Comparing various compression algorithms for particular project

We build a hobby search engine for one blog platform and there is a challenging problem of fitting the whole search index and archival dataset into one server node.

There are 1.3 billion of posts and comments and the whole uncompressed data takes about 2Tb.
We generate *many* indexes for very tricky and fast searches, we can not afford waiting for 20+ seconds to find all comments Alice made in Bob’s blog, which is a number of seconds Sphinx takes to solve this task by enumerating all comments and filtering them according to author/blog fields, instead we have to answer in a fraction of second.

Our algorithms produce about 3x of uncompressed data compared to input, and generally this should be compressed. 1x among those 3x is original text content (slightly reduced by supported language, dropped html markup and so on), the rest is a set of binary indexes where index content is actually timestamp-like ids. Although these timestamp-like ids are monotonically increasing, they are not fixed-interval timestamps and we can not use facebook’s Gorilla without serious modifications.

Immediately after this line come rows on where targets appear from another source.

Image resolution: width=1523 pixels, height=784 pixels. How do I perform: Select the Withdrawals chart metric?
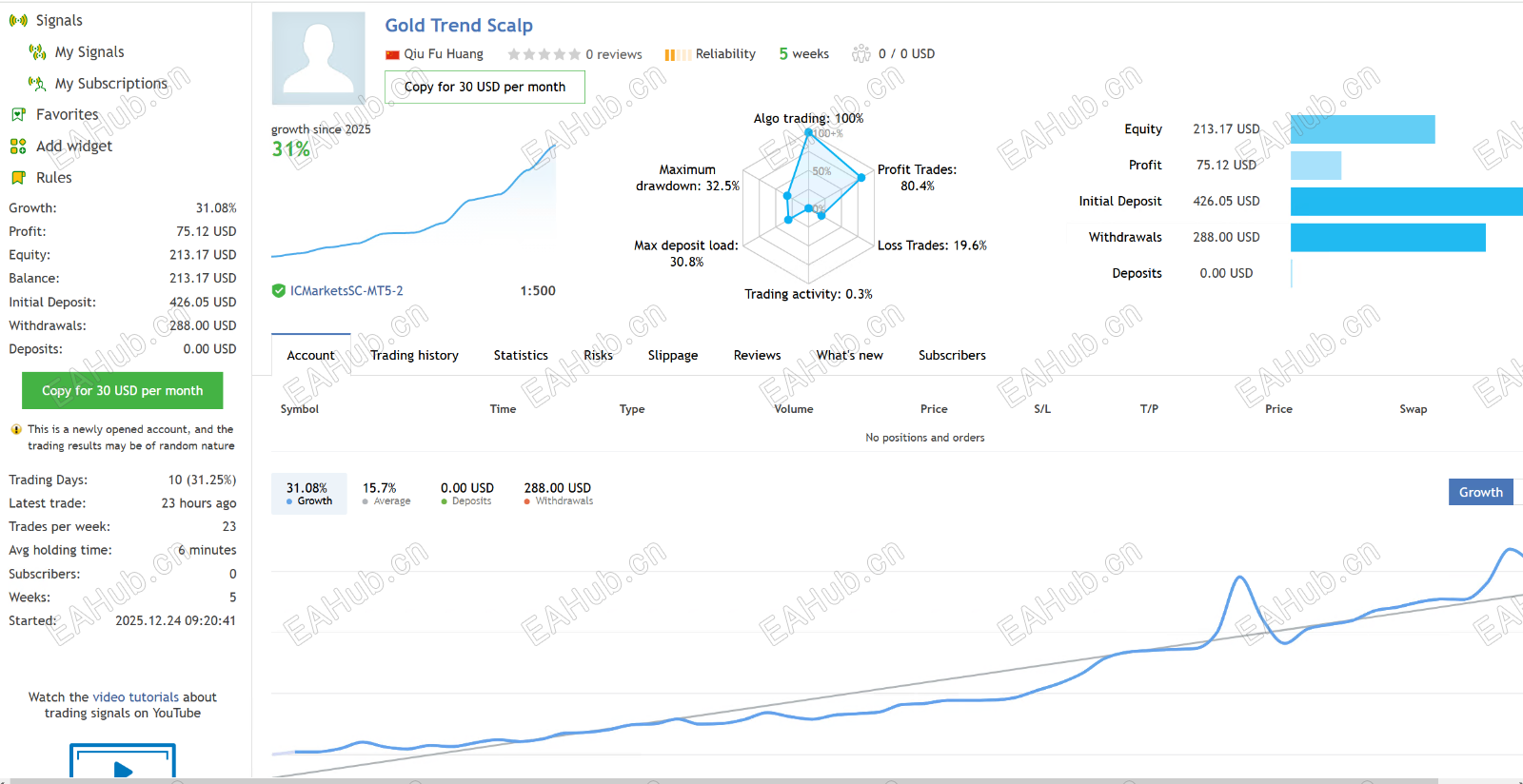[558, 493]
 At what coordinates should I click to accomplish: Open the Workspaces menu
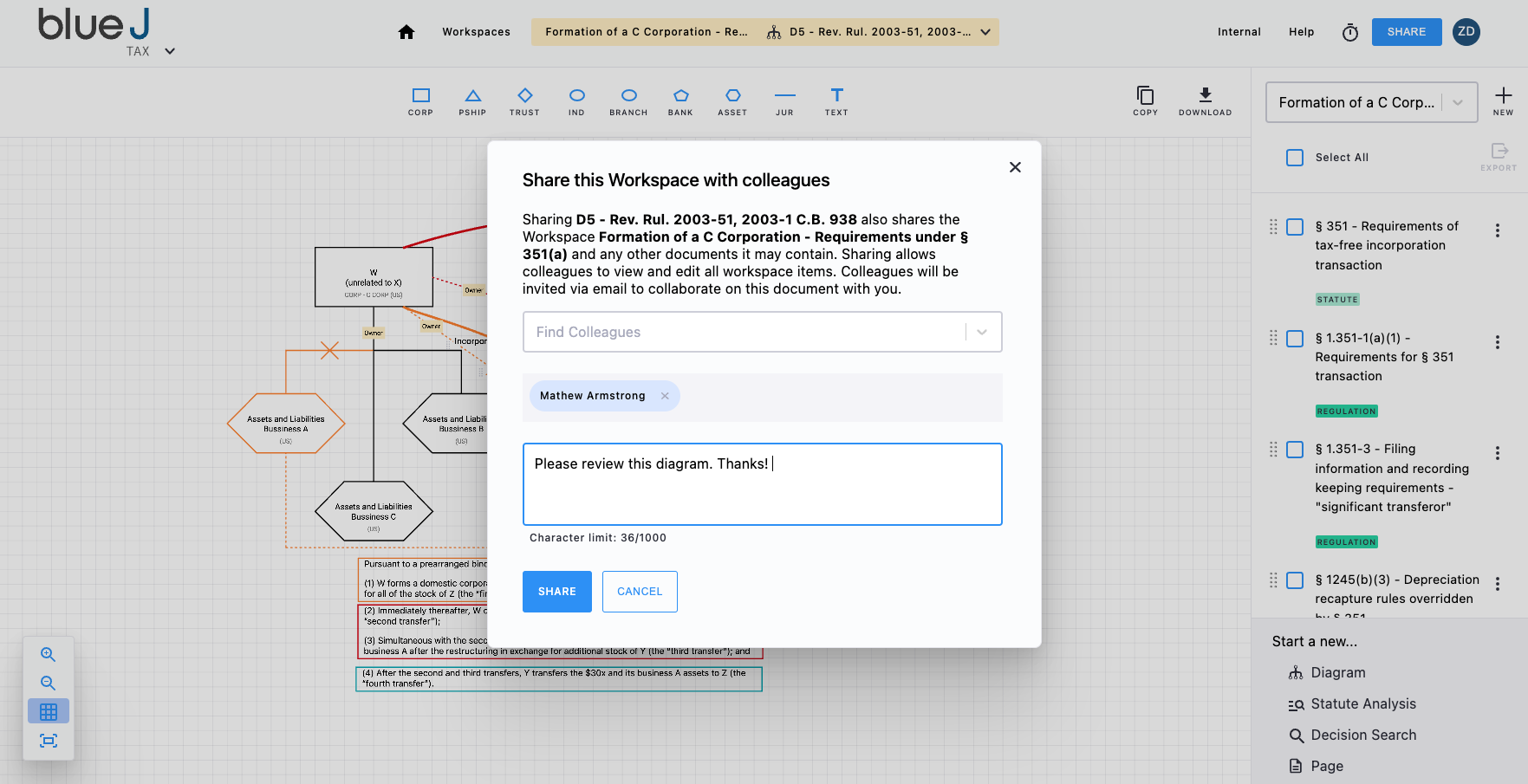click(476, 31)
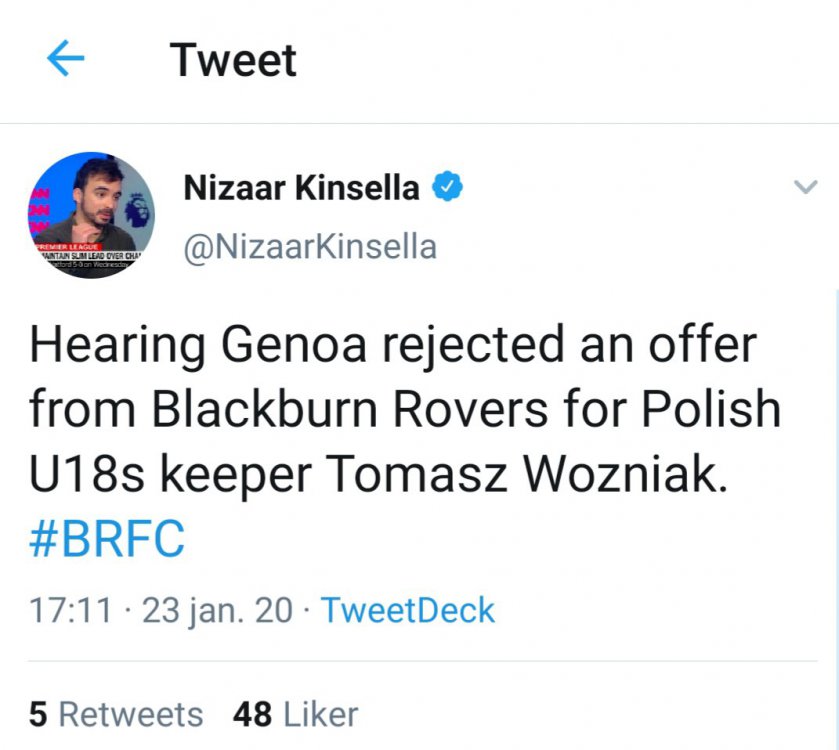Click the 17:11 timestamp

point(69,610)
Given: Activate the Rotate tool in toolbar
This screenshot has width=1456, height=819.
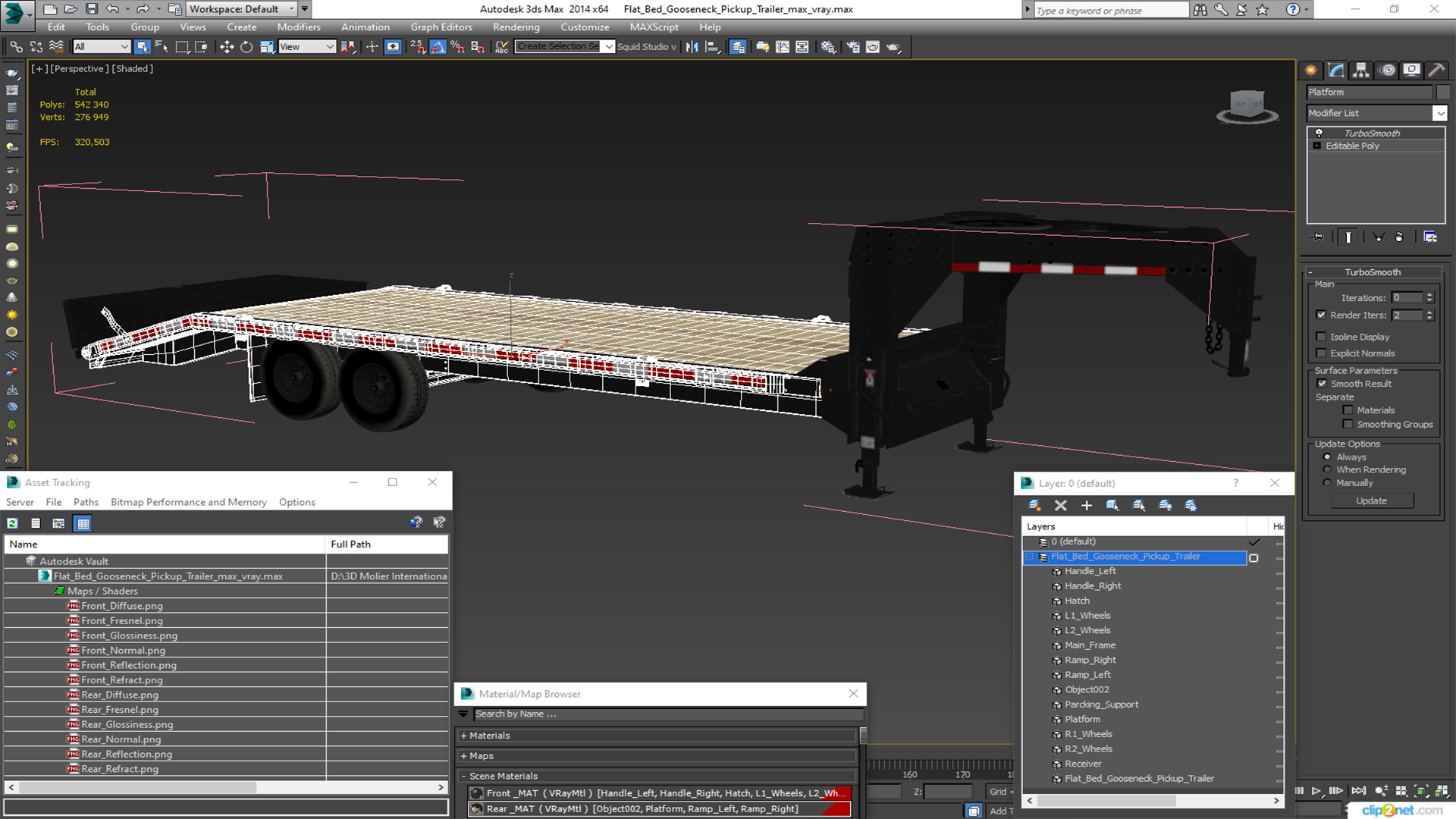Looking at the screenshot, I should (246, 47).
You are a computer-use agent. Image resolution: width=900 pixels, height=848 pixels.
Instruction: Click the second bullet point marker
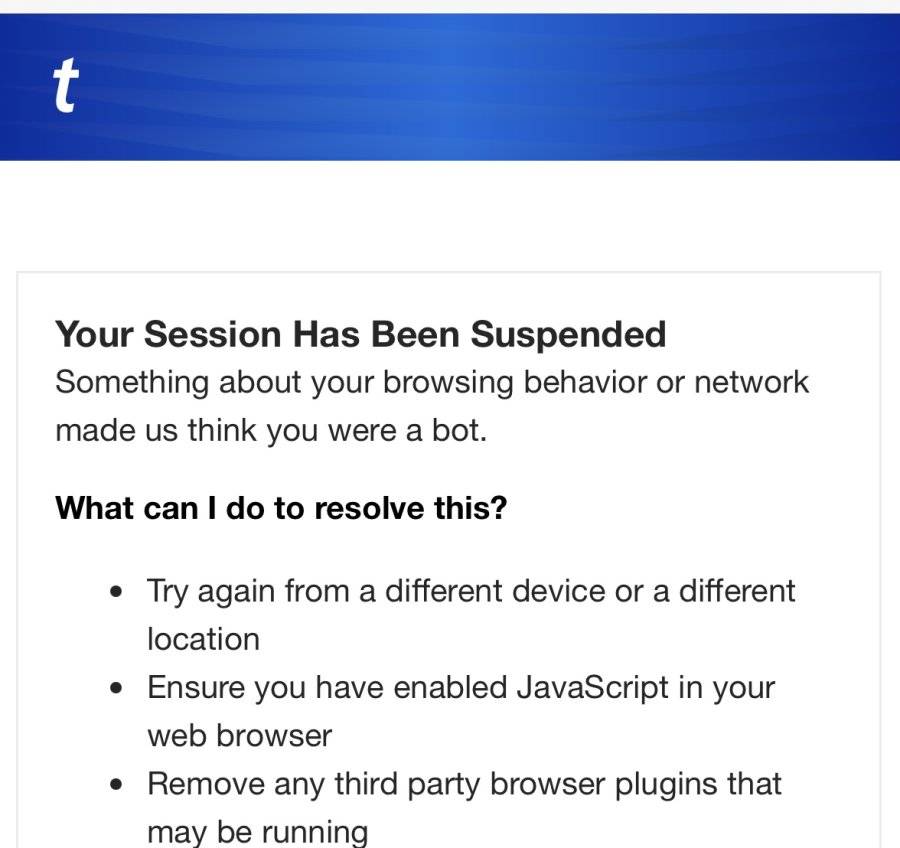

As a test we decided to check how common compression algorithms will work this out. We tried zlib, snappy, lz4, lz4hc and zstd. Test dataset was about 220MB uncompressed, we measured time our tool needed to index this text with exactly the same settings, it produced about 660MB of data which was compressed during the test at the storage level, size of the final database was reported. We did not test bz2, since its compression/decompression time is much higher and that’s unacceptable for realtime.

Here are the results
index_compaction_time_database_size

It is a bit controversial that zstd is comparable in speed with zlib but final database takes 10% more space.

6 thoughts on “Comparing various compression algorithms for particular project

  1. Yixi

    It’s really strange.
    According to your graph, lz4hc is faster than lz4.
    This is surprising. lz4 is supposed to be 20x faster.

    How sure are you of your speed results ?

    1. zbr Post author

      I tested it several times, these are the numbers.
      lz4 is never faster that much, number are about the same, but space saving is noticeably worse

  2. guest

    Which compression level of ZSTD have you used? It uses -1 (default) to -22, all have similar decoding time, but greatly differ in compression time and ratio. See some benchmarks, like https://github.com/inikep/lzbench
    Also, ZSTD has tools to build and use dictionary, which gives a big gain for small files.

  3. zbr Post author

    That was indeed -1 compression level for zstd and zlib, since setting 22 level for zstd ends up with *hours* of compaction and it hasn’t completed yet.
    Zlib -1/9 differs just a little bit: about 2% less database size.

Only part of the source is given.